Closed chaitanyakrishna1248 closed 1 year ago
I have attempted to export the encoder to onnx but it did not work very well.
I have modified the SamPredictor class:
...
class SamPredictor(nn.Module):
...
@torch.no_grad()
def forward(
self,
transformed_image: torch.Tensor,
):
input_image = self.model.preprocess(transformed_image)
features = self.model.image_encoder(input_image)
return features
Here is the code to export the encoder:
import torch
import onnxruntime as ort
from mobile_sam import sam_model_registry, SamPredictor
import onnxruntime
from onnxruntime.quantization import QuantType
from onnxruntime.quantization.quantize import quantize_dynamic
import numpy as np
model_type = "vit_t"
sam_checkpoint = "./weights/mobile_sam.pt"

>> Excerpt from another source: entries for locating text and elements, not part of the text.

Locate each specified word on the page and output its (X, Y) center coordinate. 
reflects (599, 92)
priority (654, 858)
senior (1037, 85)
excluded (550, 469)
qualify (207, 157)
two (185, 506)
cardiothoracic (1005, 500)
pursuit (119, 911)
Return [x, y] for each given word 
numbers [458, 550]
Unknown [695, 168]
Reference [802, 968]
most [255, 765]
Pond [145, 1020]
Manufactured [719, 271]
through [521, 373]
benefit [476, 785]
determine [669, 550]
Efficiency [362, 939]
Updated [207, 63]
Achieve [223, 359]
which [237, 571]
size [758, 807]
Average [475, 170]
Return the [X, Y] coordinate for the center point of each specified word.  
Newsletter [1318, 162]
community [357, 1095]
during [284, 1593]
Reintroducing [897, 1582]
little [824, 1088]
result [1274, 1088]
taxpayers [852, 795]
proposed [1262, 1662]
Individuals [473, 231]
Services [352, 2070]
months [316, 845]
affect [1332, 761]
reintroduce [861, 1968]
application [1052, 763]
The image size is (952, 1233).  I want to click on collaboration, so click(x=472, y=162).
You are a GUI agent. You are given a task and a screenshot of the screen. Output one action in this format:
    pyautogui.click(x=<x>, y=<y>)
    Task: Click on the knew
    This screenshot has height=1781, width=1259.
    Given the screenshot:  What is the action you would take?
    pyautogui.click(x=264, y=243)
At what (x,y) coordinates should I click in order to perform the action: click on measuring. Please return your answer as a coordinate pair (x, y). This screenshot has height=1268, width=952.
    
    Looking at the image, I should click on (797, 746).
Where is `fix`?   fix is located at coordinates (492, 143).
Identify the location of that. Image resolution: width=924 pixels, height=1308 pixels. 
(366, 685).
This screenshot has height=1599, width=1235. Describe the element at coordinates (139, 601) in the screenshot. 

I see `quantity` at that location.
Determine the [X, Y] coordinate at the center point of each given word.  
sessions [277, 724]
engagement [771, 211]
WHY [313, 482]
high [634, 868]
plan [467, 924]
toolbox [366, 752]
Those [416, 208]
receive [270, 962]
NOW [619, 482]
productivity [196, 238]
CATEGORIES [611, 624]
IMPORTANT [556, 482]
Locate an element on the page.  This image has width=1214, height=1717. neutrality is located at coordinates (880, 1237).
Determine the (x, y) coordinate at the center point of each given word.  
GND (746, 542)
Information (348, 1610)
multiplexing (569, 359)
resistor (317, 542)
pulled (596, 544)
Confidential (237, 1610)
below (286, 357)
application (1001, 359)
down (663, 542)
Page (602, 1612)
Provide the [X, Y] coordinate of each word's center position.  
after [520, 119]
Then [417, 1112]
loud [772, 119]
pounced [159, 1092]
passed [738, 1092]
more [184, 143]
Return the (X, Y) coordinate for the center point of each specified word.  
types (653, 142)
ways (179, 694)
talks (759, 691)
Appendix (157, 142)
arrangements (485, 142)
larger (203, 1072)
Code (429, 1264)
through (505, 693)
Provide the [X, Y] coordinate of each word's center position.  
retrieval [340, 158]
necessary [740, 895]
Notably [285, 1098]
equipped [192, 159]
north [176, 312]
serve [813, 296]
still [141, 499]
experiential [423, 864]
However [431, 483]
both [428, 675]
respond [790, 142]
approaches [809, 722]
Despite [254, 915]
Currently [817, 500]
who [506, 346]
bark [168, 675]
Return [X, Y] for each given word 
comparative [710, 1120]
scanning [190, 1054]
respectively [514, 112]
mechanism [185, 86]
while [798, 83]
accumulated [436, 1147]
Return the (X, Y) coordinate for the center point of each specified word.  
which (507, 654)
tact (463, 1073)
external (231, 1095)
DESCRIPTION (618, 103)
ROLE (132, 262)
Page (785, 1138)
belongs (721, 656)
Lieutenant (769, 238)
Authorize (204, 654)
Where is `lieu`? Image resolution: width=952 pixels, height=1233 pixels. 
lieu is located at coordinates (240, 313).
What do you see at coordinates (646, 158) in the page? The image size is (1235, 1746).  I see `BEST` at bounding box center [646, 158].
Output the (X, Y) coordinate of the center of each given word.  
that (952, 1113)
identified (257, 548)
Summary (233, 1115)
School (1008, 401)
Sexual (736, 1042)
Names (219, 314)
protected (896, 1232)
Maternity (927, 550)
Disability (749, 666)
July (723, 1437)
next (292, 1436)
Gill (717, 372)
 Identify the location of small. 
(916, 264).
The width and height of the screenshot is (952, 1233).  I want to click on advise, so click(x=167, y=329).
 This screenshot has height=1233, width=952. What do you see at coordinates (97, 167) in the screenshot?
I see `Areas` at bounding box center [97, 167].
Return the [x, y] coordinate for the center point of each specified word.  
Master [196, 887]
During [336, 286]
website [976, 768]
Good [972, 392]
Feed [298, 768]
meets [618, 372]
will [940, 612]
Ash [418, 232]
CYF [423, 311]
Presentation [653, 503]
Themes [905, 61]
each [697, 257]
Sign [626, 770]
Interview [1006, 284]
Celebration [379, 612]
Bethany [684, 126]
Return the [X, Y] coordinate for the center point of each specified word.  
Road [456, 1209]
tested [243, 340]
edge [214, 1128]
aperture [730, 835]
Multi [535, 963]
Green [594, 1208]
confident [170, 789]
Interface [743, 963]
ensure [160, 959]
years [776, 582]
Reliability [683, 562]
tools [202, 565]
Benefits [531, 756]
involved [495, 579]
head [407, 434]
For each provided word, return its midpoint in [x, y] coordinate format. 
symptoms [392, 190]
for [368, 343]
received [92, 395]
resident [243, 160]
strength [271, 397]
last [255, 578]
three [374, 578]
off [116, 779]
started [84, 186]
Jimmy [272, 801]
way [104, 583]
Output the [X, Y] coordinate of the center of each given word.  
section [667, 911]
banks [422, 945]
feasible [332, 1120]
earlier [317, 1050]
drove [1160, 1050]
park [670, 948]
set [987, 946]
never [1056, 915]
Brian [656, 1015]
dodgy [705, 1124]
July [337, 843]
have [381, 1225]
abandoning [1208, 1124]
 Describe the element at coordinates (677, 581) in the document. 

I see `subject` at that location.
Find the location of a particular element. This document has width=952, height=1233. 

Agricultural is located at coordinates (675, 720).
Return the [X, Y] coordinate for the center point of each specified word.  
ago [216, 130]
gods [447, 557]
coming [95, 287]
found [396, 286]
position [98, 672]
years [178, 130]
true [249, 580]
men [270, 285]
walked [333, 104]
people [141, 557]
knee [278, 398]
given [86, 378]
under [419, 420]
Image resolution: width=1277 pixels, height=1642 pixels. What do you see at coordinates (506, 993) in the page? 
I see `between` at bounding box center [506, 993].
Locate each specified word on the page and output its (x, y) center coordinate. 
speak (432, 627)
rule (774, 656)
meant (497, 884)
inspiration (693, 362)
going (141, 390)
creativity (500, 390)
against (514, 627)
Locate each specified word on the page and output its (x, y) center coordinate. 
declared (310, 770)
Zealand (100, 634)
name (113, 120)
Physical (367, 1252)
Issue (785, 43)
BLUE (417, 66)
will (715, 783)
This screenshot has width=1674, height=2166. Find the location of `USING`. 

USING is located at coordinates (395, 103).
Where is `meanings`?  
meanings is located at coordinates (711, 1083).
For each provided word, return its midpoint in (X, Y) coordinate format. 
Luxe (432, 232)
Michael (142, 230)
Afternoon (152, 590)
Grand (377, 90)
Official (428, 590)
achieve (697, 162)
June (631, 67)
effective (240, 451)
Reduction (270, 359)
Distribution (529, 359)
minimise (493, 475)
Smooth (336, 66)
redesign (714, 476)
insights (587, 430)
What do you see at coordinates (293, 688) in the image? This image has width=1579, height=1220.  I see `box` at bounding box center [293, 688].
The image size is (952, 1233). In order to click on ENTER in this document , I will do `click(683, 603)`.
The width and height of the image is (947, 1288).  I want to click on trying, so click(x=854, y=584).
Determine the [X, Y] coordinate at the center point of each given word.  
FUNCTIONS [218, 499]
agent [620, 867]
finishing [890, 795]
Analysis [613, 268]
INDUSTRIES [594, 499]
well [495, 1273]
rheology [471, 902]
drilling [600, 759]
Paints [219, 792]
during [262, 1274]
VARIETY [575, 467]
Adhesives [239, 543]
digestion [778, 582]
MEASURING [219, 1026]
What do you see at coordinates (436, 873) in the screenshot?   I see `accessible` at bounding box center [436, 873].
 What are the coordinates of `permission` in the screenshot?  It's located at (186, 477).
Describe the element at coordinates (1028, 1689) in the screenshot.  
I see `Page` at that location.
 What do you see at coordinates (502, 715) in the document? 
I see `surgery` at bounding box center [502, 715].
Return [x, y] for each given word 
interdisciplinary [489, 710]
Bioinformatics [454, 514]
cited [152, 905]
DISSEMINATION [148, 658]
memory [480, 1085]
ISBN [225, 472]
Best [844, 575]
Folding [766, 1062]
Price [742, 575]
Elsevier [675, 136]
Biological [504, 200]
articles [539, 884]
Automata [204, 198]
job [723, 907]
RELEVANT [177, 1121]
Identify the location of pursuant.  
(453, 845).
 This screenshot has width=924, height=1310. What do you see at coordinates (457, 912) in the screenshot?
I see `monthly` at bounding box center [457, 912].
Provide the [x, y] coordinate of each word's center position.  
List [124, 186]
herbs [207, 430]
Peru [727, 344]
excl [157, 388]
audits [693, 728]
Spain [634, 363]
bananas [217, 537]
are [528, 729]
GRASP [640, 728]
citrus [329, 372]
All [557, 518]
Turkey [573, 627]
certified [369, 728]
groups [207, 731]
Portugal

device = "cuda" if torch.cuda.is_available() else "cpu"
mobile_sam = sam_model_registry[model_type](checkpoint=sam_checkpoint)
mobile_sam.to(device=device)
mobile_sam.eval()
predictor = SamPredictor(mobile_sam)
image = torch.randn(1, 3, 224, 224)
torch.onnx.export(
predictor,
(image,),
"model.onnx",
input_names=["image"],
# opset_version=16,
output_names=["features"],
do_constant_folding=False,
dynamic_axes={"image": {2: "height", 3: "width"}}
)
forward_features = predictor(image).clone().numpy()
session = onnxruntime.InferenceSession("model.onnx")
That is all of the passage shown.